#### Текст ####

Автор работы: Пользователь скрыл имя, 20 Мая 2012 в 22:12, реферат
Речь идет о проблемах, связанных с определением понятий и прояснением языка нравственности и права, исследованием вопроса о сущности и специфике нравственности, соотношением нравственности с политикой, психологией, религией и т.д., изучением структуры и функций нравственности.
Введение.
Этико-правовые учения и их роль в становлении автономной этики.
Метафизический поворот в этике (80-90-е годы).
Нравственная философия как система: этика "соборного добра" В.С. Соловьева.
Этические итоги конца XIX века.
Заключение.
Список используемой литературы.
В целом
работа Франка - это попытка этико-философского
толкования слов евангелиста Иоанна: "И
свет во тьме светит и тьма не объяла его",
которые он считает самой мучительной
и самой насущной проблемой человеческой
жизни. Источником постижения смысла евангельского
изречения явился для Франка новый опыт
непонятного, противоестественного и
все же фактически очевидного упорства
и могущества зла в мире, ведущий к крушению
веры в предопределенность и осуществимость
абсолютного добра. Этот опыт позволяет
считать, полагает Франк, что мысль о там,
что "весь мир лежит во зле", перестает
быть "условной церковной формулой",
но становится "серьезной и горькой
правдой". Этот опыт наталкивает также
на мысль, что в мировом бытии не дано никаких
гарантий для торжества сил добра. Из того,
что зло имманентно присуще миру и человеческой
природе, следует, что борьба против него
имеет смысл, совершенно независимый от
веры в победу над ним. Более того, эта
борьба только и имеет смысл при уверенности,
что окончательная победа добра в пределах
мирового бытия невозможна.
Основное
нравственное противоречие человеческой
жизни Франк усматривает в
двойственной природе добра. С одной
стороны, добро раскрывается как
абсолютно притягательная, всепобеждающая
и торжествующая сила, источник высшего
блага, а с другой - обнаруживает всю свою
неспособность противостоять силам тьмы,
покончить с периодически вспыхивающей
агрессией зла. Пытаясь объяснить это
противоречие, Франк приходит к мысли
об имманентной, органической принадлежности
зла к составу мирового бытия, об онтологической
равнозначности добра и зла в пределах
эмпирического мира. Духовно-метафизическое
всемогущество и абсолютную ценность
добра нельзя автоматически переносить
на эмпирический мир, уповая на предопределенную
победоносность сил добра человеческой
жизни. Новый опыт зла заставляет признать,
что высшие благодатные силы, проникая
в эмпирический мир и действуя в нем, вынуждены
принимать облик сил этого мира, подчиняться
и приспособляться к духовно ограниченным
условиям эмпирического бытия, не только
активно действовать, но страдать и терпеть.
По словам Франка, здесь совершается непостижимый
для нашего сознания "кенозис", снижение
и умаление высших сил, их отступление
перед господствующими и хозяйничающими
в эмпирическом мире силами зла. Отсюда
Франк делает весьма рискованный богословский
вывод о том, что Бог отнюдь "не всемогущ
в смысле внешне зримой и ощутимой победоносности",
а всемогущ только незримо и идеально,
проявляясь в составе самого мира только
по образцу света, который озаряя все вокруг
себя, все же остается окруженным плотной
завесой тьмы.

#### Строки данных ####

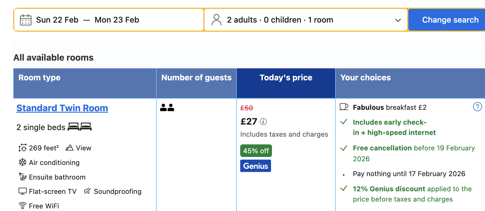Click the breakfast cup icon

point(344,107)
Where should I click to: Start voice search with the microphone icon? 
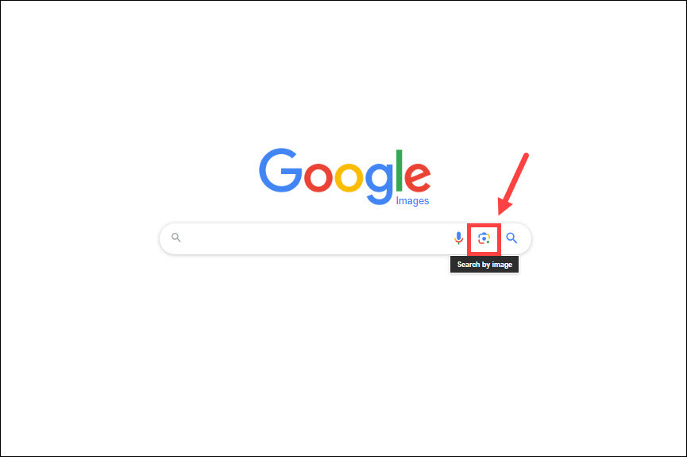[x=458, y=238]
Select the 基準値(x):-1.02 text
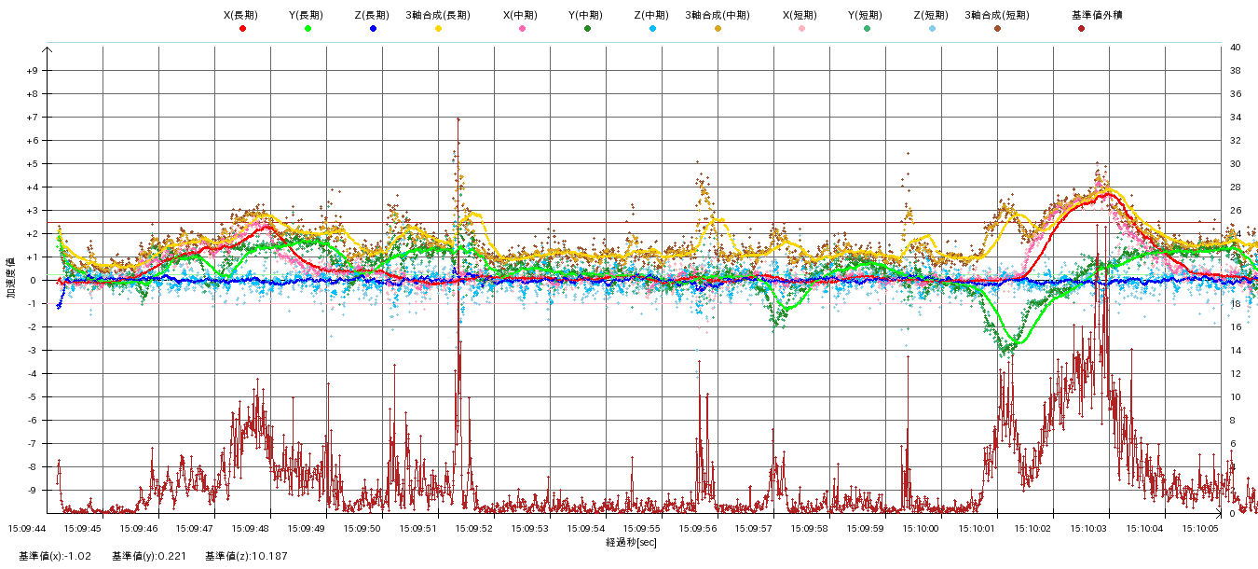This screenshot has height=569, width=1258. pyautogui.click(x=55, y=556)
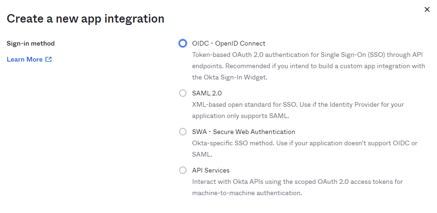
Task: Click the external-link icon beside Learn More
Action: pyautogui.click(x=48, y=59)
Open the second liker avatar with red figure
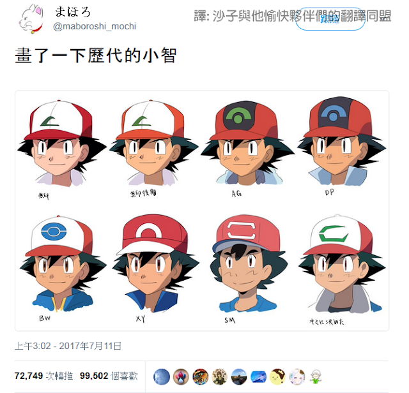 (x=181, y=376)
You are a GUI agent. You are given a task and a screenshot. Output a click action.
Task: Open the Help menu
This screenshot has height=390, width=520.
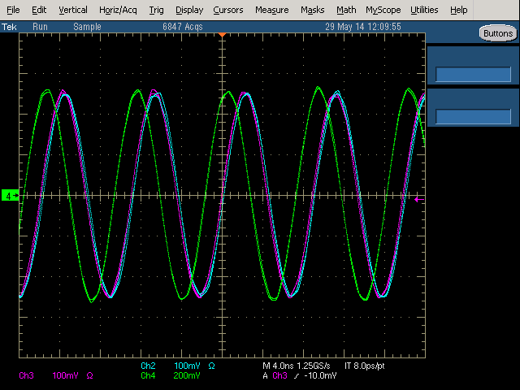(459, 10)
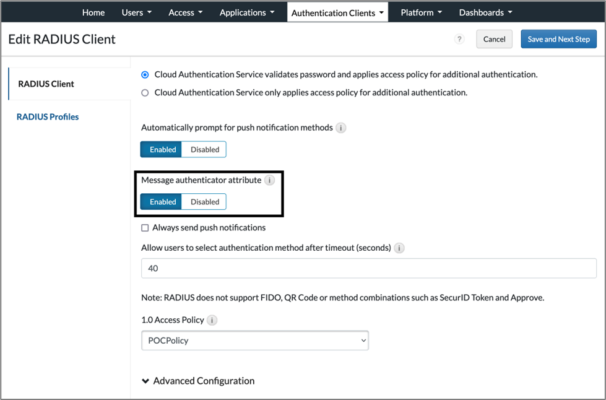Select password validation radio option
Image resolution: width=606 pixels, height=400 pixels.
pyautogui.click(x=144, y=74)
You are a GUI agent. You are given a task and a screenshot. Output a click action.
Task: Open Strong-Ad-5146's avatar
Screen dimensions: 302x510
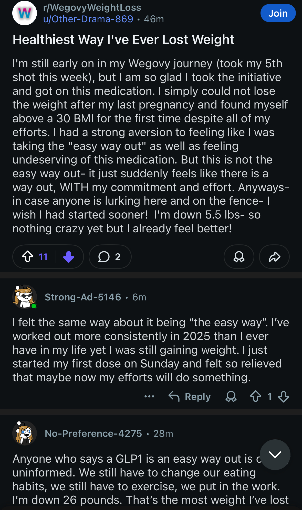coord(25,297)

####
#### Строки данных ####

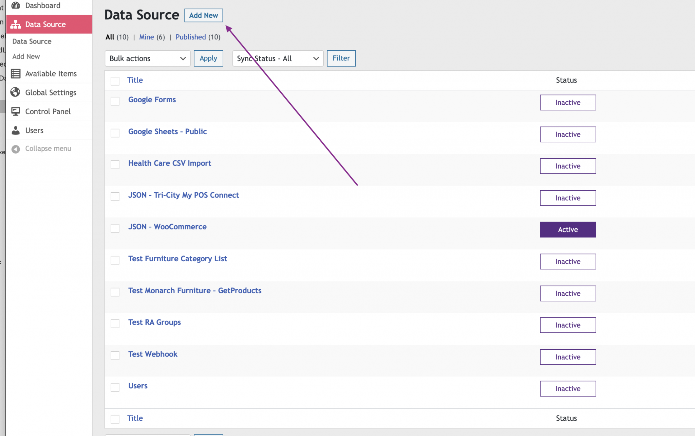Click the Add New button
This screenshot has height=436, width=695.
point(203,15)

####

## [Что нужно сделать]
a) В чём, согласно тексту об этике Франка, Франк усматривает основное нравственное противоречие человеческой жизни?
b) Продолжите текст об этике Франка, начав сразу после его последнего предложения.

## [Ответы к заданиям]
a) В двойственной природе добра.

b)
Вместе
с тем, согласно Франку, неправильным
было бы и приуменьшать влияние высших
сил в составе мирового бытия. Метафизически-надмирное
могущество абсолютного добра должно
как-то изливаться в мир. И это излияние
протекает через посредство человеческих
сердец. Могущество добра может заявить
о себе только немощью человеческой природы.
Действительно, что может человек противопоставить
злу? Как он может противоборствовать
ему, если высшие благодатные силы не в
состоянии оказать злу достойное сопротивление?
Но именно человек призван стоять на переднем
рубеже борьбы со злом, ибо он живет в царстве
зла, являясь как бы "агентом" сил
света и добра в мире тьмы и зла. Человек
сопределен злу. Ему не нужно умаляться,
страдать и мучиться ощущением ограниченности,
приниженности своих сил. Франк определяет
позицию человека в отношении к злу как
активность сынов Света в царстве тьмы,
сочетающих непоколебимую веру в свое
высшее призвание, ясное сознание и опыт
могущества в мире зла, на борьбу с которым
они призваны, со смиренным и трезвым сознанием
своего собственного несовершенства.
Эту позицию Франк определяет в целом
как нравственное совершенствование мира.
Нравственное
совершенствование мира - это излияние
в мир благодатной силы любви,
внесение добра в человеческие сердца,
в непосредственные личные отношения
между людьми, неустанная борьба с
грехом и злом, с силами разрушения.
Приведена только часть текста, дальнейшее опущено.